_Direction_. From the material below, copy word for word the lines from the one containing "The height and" up to and including the one containing "click(324, 480)". Leave out the pictures.

_Data to use_.
++++++++

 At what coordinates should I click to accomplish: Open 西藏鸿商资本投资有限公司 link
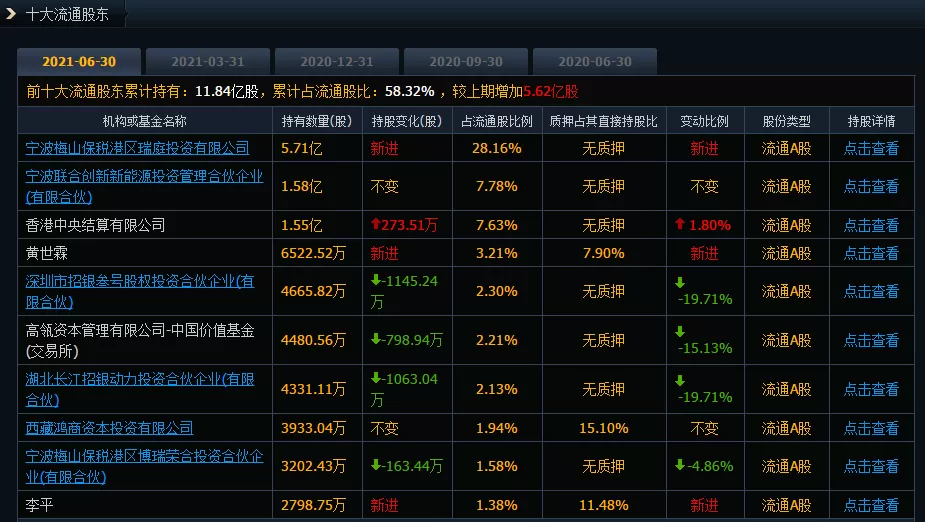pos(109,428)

++++++++

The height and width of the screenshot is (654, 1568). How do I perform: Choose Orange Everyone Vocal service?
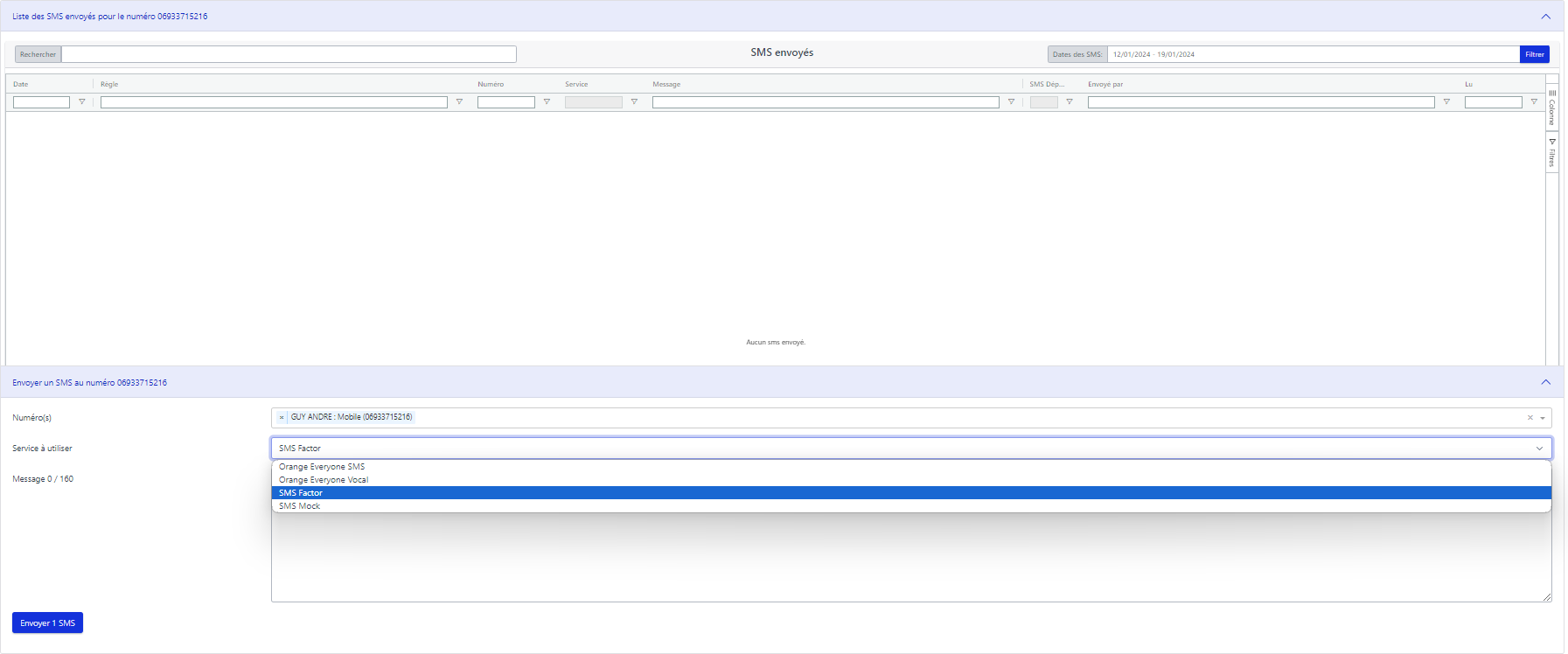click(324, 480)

++++++++

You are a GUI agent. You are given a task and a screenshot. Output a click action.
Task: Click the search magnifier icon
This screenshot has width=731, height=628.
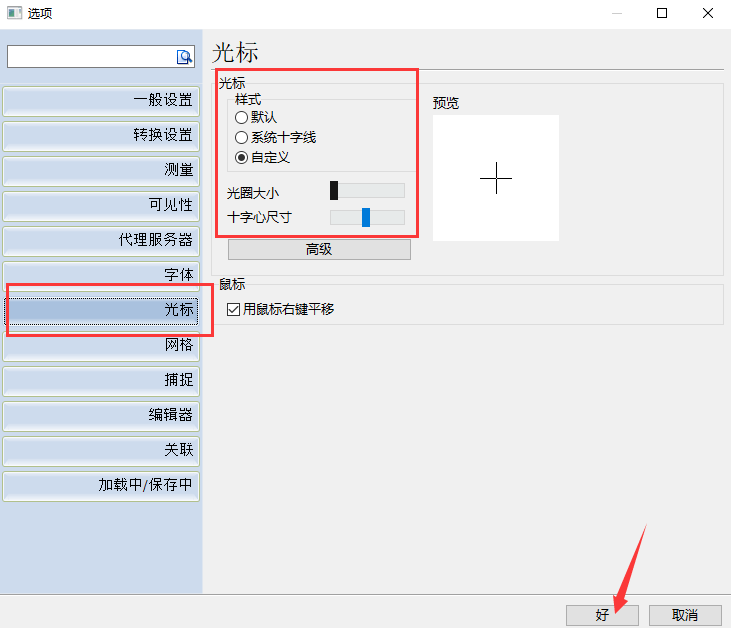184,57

++++++++

_Solved exercise_.
The height and width of the screenshot is (654, 1568). How do I perform: Choose Orange Everyone Vocal service?
click(324, 480)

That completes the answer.